__Article__:
# # #
Perhaps that's why Maxine is so popular. Is she not the epitome of we older women? Sassy. Outspoken. Ballsy.

And who doesn't love Betty White, spunky old broad that she is? She's an advocate for humane animal treatment, and for that she has my gratitude. Still, old women are more than warm cookies and smiles. Try crossing one once, and see what happens...
I'm telling you, it's not a pretty sight.

I'll be 64 in May, easing into that old broad status. "When I am old, I shall wear a purple dress and red hat, which doesn't go..."

Vonnie Davis is author of Storm's Interlude, a contemporary romance set in the hill country of Texas, available now from The Wild Rose Press and Amazon. Her novella, Those Violet Eyes, is part of the Honky Tonk Heart series and will be released June 25th. A romantic suspense set in Paris, Mona Lisa's Room, will be released this year also with the Wild Rose Press.
# # #
__Task data__:
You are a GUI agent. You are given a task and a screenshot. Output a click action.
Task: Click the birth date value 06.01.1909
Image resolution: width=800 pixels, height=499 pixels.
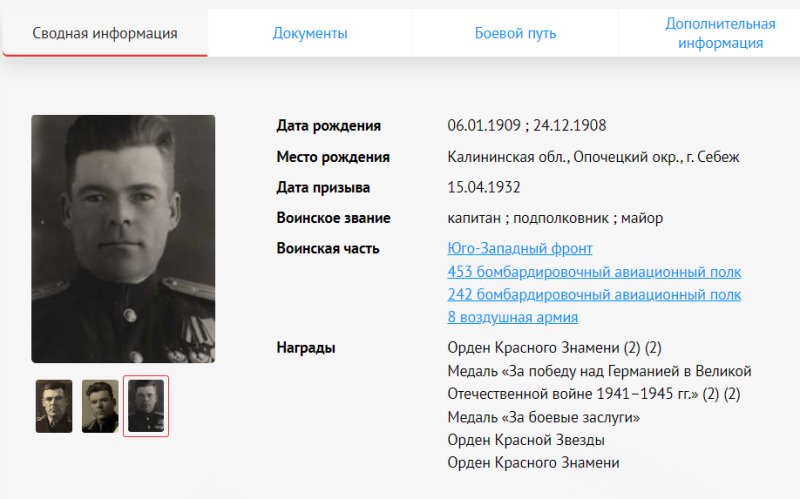coord(484,126)
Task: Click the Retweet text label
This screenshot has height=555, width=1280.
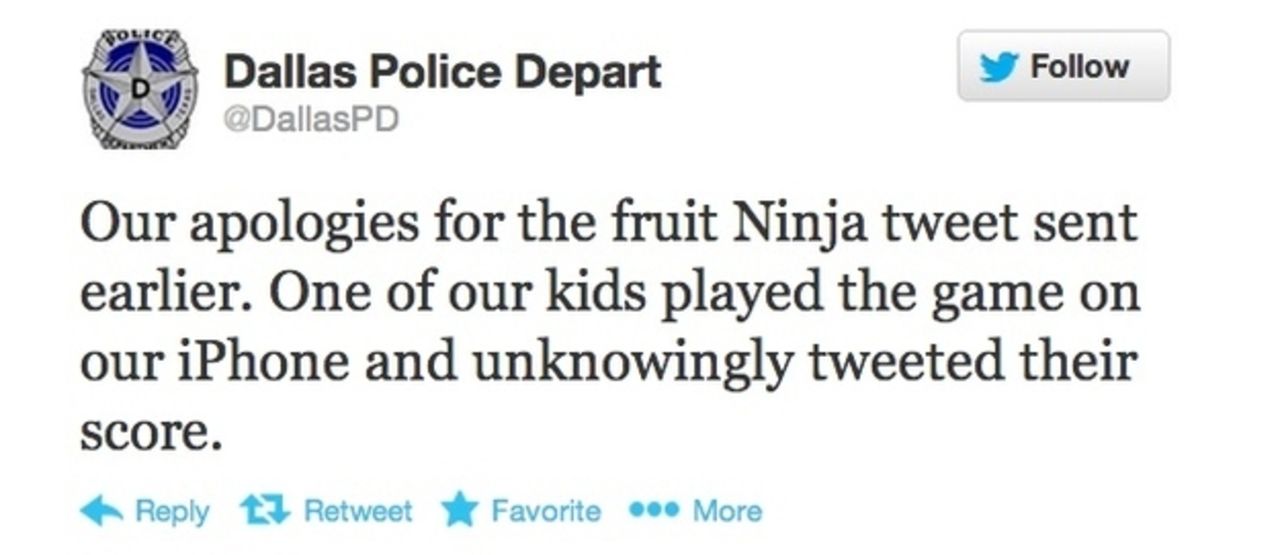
# # #
__Problems to work on__:
[a] Output the part of the post about older women that opens with the words "Vonnie Davis is" and closes with "Wild Rose Press.", copied word for word.
[b] Return every line of the entries, copied unchanged and without the pictures.

__Results__:
[a]
Vonnie Davis is author of Storm's Interlude, a contemporary romance set in the hill country of Texas, available now from The Wild Rose Press and Amazon. Her novella, Those Violet Eyes, is part of the Honky Tonk Heart series and will be released June 25th. A romantic suspense set in Paris, Mona Lisa's Room, will be released this year also with the Wild Rose Press.

[b]
You are a GUI agent. You are given a task and a screenshot. Output a click action.
Task: Click the birth date value 06.01.1909
Image resolution: width=800 pixels, height=499 pixels.
coord(484,126)
Task: Click the Retweet text label
This screenshot has height=555, width=1280.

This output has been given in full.